According to Svitlana Nyzhnykova, the CEO of Chornomornaftogaz, while the case was being initiated in The Hague, Russia extracted 10.4 bcm of gas from Ukrainian-owned fields during the three years of Russian annexation, Forbes reported.

In July 2022, the Hague Court of Appeal confirmed the Arbitration Tribunal’s jurisdiction in the Naftogaz case, allowing the proceedings to continue.

The image shows the office of Ukraine’s Naftogaz company. Source: Ukrainska Pravda
The image shows the office of Ukraine’s Naftogaz company. Source: Ukrainska Pravda

Will Russia actually pay? 

Russia must comply with the PCA’s order in accordance with its international law obligations. Although Ukraine has won the case, obtaining compensation from the aggressor country during the full-scale invasion may prove difficult due to the impending and long-awaited counteroffensive, potentially including the de-occupation of the annexed Crimea by Ukrainian military forces.

In its official statements, Russia has announced that it requires time to analyze the decision thoroughly.

“Our experts who are responsible for protecting Russia’s rights will conduct an analysis and make decisions on our further actions,” said the Kremlin spokesman, Dmitry Peskov.

Nevertheless, such arbitration awards are enforceable through the mechanism of compulsory execution. And it is most likely, Naftogaz will have to take this path to receive the compensation.

“In the case of Russia’s refusal to comply with the court’s decision voluntarily, Naftogaz plans to initiate the process of recognizing and implementing the decisions through a compulsory execution mechanism in the countries where Russia stores its assets according to the 1958 New York Convention, which was ratified by Ukraine,” the press service of the company has said.

According to Oleksiy Chernyshov, the CEO of Naftogaz, the company does not expect Russia to comply with the arbitration decision voluntarily. Therefore it is working with Covington & Burling LLP, a leading international law firm, to explore all possible options for recognition and enforcement of the award. The process will entail searching for assets belonging to Russia or its state-owned companies in other countries, their seizure, and sale through auctions to settle the debt soon.

“Naftogaz will be able to demand the seizure of foreign assets belonging to the Russian Federation as a state, except for those that are protected by diplomatic or sovereign immunity. For example, it is not possible to seize the premises of embassies.
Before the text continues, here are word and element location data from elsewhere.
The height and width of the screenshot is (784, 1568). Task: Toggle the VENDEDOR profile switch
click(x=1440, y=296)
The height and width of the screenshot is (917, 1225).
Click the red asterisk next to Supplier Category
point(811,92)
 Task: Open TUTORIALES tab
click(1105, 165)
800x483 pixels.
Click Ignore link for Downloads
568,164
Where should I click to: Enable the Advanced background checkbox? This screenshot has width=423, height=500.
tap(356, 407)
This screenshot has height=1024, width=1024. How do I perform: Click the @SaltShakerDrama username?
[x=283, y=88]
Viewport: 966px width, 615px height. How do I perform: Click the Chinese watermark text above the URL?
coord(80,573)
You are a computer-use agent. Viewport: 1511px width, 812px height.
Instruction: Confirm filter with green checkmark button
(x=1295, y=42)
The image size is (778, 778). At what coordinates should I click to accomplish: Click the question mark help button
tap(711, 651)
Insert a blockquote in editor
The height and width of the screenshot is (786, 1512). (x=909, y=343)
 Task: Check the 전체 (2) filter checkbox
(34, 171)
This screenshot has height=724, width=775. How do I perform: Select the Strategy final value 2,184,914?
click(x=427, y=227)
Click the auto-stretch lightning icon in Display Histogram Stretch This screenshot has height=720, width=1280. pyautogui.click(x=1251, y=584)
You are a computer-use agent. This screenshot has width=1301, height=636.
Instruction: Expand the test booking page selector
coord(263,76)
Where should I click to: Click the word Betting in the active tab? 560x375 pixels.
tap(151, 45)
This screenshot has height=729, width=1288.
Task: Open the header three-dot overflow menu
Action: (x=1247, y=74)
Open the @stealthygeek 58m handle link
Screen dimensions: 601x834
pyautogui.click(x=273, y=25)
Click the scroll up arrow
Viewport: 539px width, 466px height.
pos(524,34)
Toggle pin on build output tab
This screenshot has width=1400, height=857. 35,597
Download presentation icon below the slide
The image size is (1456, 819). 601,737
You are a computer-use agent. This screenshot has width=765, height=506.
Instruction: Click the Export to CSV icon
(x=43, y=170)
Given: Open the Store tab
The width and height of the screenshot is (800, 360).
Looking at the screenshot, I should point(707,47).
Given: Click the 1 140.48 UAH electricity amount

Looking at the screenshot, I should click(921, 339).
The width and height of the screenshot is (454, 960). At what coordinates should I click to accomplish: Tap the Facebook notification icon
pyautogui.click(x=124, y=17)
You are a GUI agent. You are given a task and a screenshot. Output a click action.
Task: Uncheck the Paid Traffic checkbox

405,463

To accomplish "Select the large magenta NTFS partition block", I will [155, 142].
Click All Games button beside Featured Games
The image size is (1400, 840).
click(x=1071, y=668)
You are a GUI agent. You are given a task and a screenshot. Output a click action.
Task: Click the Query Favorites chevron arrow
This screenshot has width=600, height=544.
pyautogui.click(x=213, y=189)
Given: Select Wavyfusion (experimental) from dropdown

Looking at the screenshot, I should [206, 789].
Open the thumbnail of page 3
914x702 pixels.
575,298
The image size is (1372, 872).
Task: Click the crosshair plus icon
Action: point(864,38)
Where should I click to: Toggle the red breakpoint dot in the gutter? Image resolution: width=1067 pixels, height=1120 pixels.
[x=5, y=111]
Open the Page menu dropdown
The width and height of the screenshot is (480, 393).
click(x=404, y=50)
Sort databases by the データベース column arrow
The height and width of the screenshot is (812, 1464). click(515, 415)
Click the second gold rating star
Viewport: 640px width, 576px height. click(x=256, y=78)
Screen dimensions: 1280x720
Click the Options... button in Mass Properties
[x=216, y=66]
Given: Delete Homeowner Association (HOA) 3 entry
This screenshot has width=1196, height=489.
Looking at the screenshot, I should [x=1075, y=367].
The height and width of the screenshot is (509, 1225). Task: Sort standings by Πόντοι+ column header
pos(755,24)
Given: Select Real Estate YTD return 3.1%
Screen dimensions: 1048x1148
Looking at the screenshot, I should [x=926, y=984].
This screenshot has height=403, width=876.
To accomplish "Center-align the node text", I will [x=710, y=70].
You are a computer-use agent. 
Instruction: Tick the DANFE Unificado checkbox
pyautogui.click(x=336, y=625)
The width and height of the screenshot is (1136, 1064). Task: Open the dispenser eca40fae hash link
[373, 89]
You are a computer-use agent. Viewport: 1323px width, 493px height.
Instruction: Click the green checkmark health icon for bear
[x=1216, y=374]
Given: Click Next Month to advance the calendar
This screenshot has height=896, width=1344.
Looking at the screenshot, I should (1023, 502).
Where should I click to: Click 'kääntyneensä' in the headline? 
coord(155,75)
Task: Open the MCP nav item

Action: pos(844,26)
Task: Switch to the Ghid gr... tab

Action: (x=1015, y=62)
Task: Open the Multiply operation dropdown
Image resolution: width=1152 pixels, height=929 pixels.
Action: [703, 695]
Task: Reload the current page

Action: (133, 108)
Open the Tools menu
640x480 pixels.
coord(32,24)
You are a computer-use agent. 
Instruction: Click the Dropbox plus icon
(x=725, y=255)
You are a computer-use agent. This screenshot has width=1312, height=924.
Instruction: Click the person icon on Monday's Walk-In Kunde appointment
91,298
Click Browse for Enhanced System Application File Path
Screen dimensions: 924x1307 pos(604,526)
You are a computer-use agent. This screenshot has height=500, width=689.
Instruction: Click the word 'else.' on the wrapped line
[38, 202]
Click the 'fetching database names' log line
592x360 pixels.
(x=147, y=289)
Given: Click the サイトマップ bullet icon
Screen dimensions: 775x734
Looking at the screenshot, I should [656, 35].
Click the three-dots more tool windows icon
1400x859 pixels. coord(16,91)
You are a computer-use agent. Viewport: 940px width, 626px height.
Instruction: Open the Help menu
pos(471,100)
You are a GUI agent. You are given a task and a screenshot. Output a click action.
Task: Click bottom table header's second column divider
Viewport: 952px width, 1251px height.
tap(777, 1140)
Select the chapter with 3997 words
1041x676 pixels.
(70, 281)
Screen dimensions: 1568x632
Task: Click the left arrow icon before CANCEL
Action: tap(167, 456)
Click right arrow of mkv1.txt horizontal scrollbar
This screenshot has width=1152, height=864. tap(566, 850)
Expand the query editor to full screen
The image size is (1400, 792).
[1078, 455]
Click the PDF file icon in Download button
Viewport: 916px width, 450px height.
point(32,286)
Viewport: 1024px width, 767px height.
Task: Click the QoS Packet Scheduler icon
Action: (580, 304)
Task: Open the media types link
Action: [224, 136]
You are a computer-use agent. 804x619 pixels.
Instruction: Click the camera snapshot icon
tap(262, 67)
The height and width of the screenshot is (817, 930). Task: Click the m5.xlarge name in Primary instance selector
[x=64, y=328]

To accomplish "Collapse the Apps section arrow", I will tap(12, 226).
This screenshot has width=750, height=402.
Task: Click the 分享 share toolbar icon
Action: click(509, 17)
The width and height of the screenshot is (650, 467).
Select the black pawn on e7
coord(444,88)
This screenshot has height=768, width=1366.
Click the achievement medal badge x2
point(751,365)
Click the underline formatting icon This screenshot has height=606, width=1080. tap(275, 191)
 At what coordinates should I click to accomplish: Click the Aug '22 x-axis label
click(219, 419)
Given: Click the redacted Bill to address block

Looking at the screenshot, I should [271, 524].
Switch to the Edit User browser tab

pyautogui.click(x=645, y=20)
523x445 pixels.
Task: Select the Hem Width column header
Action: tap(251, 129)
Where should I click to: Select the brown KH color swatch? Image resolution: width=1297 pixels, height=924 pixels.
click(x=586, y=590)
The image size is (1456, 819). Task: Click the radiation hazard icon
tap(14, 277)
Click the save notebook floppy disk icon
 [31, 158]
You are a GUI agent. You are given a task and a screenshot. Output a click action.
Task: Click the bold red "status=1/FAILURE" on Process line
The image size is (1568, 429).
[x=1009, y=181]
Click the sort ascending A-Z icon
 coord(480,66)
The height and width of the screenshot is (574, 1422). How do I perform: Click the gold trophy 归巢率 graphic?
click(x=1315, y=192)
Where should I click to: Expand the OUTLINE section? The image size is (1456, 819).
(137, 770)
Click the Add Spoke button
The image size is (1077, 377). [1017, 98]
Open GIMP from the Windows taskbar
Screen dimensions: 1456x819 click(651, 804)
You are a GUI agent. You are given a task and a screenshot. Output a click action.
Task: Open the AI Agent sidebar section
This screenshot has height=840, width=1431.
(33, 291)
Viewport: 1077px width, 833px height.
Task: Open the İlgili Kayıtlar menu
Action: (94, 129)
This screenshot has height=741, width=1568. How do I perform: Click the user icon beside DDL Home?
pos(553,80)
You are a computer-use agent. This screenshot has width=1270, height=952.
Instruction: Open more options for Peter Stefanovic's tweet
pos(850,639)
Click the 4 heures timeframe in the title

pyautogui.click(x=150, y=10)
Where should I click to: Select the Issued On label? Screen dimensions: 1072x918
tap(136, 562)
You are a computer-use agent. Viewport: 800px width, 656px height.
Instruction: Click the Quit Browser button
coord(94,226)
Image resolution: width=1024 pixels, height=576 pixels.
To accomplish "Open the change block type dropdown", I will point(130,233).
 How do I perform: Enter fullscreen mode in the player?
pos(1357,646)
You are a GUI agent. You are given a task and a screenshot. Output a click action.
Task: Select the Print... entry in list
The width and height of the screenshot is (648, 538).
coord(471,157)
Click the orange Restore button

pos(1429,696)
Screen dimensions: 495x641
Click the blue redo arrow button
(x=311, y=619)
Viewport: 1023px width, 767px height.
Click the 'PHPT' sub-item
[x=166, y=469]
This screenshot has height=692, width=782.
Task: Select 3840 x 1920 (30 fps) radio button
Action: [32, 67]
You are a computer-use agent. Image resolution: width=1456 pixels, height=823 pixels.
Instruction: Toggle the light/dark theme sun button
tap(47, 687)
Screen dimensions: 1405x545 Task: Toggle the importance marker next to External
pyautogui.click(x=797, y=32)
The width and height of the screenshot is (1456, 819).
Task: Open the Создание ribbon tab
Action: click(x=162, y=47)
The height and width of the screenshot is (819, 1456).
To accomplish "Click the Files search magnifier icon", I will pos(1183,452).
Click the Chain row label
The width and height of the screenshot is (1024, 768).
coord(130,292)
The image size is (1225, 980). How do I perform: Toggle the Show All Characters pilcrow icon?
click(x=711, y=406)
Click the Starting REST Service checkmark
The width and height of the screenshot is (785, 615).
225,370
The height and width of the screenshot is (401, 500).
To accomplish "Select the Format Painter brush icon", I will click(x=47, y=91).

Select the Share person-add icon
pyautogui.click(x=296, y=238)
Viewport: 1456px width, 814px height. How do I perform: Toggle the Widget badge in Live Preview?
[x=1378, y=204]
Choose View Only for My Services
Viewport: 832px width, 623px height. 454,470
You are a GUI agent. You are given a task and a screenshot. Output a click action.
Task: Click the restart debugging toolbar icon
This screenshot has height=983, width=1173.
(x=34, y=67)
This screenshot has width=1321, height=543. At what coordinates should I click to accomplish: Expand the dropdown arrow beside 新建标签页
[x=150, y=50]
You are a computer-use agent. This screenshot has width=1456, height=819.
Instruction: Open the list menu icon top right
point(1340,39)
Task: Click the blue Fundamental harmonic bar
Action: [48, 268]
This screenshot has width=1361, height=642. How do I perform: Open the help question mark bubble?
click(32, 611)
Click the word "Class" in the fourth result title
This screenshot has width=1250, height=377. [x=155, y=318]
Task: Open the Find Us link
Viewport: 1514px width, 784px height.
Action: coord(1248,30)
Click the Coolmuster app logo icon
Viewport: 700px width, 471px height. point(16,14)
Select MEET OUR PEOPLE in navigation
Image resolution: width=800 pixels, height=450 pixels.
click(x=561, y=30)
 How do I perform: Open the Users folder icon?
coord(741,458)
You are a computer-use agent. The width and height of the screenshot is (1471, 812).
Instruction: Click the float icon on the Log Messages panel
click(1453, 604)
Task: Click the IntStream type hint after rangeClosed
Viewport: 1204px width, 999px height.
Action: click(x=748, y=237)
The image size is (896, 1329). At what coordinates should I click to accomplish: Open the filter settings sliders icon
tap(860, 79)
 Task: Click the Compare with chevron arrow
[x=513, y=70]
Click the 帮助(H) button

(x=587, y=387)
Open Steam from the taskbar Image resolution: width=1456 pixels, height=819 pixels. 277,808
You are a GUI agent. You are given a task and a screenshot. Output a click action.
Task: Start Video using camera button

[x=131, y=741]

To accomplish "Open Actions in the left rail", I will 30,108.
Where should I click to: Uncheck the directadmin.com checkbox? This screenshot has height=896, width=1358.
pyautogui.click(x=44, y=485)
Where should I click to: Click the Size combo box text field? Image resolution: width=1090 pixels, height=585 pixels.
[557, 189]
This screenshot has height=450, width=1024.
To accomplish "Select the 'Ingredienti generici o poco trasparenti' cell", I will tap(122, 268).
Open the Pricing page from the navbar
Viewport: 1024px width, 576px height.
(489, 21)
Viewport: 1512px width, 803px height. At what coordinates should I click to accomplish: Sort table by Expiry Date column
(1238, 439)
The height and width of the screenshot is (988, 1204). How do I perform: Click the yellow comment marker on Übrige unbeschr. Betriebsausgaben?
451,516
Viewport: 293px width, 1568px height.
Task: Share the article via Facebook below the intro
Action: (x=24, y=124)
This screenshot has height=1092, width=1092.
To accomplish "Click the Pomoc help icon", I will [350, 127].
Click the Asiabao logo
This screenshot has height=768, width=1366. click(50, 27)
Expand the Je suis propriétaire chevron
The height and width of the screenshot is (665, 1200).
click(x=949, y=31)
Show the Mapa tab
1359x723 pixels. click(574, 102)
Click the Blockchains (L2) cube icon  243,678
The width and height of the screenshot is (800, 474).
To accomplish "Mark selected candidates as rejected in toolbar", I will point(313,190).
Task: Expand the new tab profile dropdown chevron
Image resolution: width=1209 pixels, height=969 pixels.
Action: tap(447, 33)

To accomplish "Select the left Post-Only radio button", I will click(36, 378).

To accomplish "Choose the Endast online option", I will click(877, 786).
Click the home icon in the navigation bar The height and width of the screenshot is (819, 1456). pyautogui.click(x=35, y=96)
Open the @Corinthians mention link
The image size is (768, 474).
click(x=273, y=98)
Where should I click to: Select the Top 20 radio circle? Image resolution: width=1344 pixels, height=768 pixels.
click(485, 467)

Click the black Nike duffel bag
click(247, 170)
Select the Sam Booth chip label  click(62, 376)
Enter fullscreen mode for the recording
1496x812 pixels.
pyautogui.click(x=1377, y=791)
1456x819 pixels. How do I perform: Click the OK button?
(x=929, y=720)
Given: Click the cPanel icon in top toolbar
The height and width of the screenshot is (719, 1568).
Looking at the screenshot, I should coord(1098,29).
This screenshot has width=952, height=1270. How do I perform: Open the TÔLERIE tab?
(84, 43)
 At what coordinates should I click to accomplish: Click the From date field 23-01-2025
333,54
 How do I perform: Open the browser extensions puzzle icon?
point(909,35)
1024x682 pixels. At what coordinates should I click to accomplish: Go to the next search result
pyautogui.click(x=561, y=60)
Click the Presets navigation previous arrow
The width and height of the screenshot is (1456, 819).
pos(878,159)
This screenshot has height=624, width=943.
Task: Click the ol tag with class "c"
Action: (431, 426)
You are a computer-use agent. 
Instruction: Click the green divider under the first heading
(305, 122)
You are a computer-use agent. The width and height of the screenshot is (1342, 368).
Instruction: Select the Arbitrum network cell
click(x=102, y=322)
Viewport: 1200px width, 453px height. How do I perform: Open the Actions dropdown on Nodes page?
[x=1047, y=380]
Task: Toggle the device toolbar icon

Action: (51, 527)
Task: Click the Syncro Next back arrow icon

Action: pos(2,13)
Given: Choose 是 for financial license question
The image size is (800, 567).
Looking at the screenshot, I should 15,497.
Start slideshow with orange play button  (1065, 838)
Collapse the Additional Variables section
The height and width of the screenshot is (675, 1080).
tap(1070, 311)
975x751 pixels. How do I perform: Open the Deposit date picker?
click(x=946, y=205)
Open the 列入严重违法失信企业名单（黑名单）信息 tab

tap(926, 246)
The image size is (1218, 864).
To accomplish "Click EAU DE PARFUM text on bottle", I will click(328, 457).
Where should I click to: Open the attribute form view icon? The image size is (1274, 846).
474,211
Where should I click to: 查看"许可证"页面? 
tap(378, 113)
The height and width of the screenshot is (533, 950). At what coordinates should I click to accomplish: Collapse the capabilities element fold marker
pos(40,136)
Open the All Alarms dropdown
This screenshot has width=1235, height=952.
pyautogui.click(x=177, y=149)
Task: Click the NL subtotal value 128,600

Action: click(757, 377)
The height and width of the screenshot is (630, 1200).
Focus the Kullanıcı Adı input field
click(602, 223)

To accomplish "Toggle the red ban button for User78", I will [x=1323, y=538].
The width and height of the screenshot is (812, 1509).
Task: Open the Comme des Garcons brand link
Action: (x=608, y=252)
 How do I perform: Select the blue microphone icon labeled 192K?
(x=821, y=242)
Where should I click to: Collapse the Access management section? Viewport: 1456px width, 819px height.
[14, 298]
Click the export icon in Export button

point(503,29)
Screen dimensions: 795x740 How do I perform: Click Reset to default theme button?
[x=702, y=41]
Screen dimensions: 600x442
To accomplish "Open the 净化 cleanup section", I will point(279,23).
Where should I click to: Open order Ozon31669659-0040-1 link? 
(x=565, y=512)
But frozen assets of the Russian Central Bank in different countries can be seized,” Taras Dumych, a partner at Wolf Theiss international law firm, told Apostrophe.

However, he added, this will require “efforts and legal actions.”

“Therefore, the task of Naftogaz and its lawyers now is to identify such assets quickly, prove that they belong to the Russian state, try to freeze them, and demand their confiscation for the execution of the arbitration tribunal’s decision,” Taras Dumych said.

Nevertheless, as other cases involving Ukraine have shown, securing restitution can be challenging and requires a long-term approach. In particular, in 2018, the country’s “Oschadbank” filed a lawsuit at an Arbitration Tribunal in Paris for a $1.3 billion damage claim over assets seized by Russia during the annexation of Crimea. Despite the court’s ruling favoring Ukraine’s bank, the compensation process is still in progress.